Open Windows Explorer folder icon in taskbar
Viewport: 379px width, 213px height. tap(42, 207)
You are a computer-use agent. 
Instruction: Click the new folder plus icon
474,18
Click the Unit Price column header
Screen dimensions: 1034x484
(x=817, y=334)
━━━━━━━━
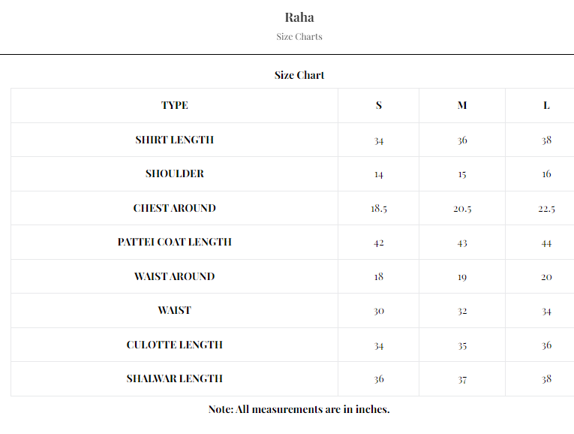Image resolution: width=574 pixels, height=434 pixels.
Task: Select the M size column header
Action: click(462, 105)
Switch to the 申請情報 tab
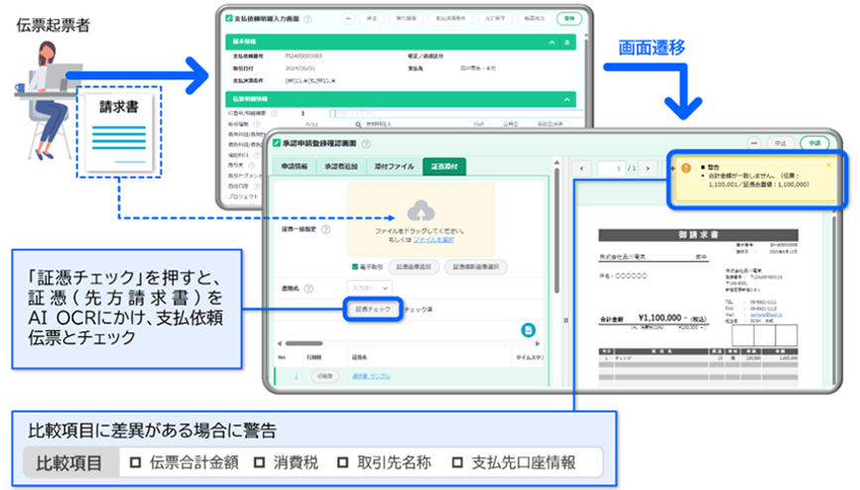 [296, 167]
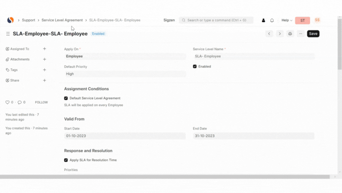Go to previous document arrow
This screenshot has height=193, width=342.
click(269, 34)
━━━━━━━━
> _Exercise aim_: Copy out the material between the lines holding "Open Windows Explorer folder icon in taskbar" and "(x=817, y=334)", inclusive, with nothing changed.

> _Final result_:
Open Windows Explorer folder icon in taskbar
Viewport: 379px width, 213px height. tap(42, 207)
You are a computer-use agent. 
Instruction: Click the new folder plus icon
474,18
Click the Unit Price column header
Screen dimensions: 1034x484
(x=817, y=334)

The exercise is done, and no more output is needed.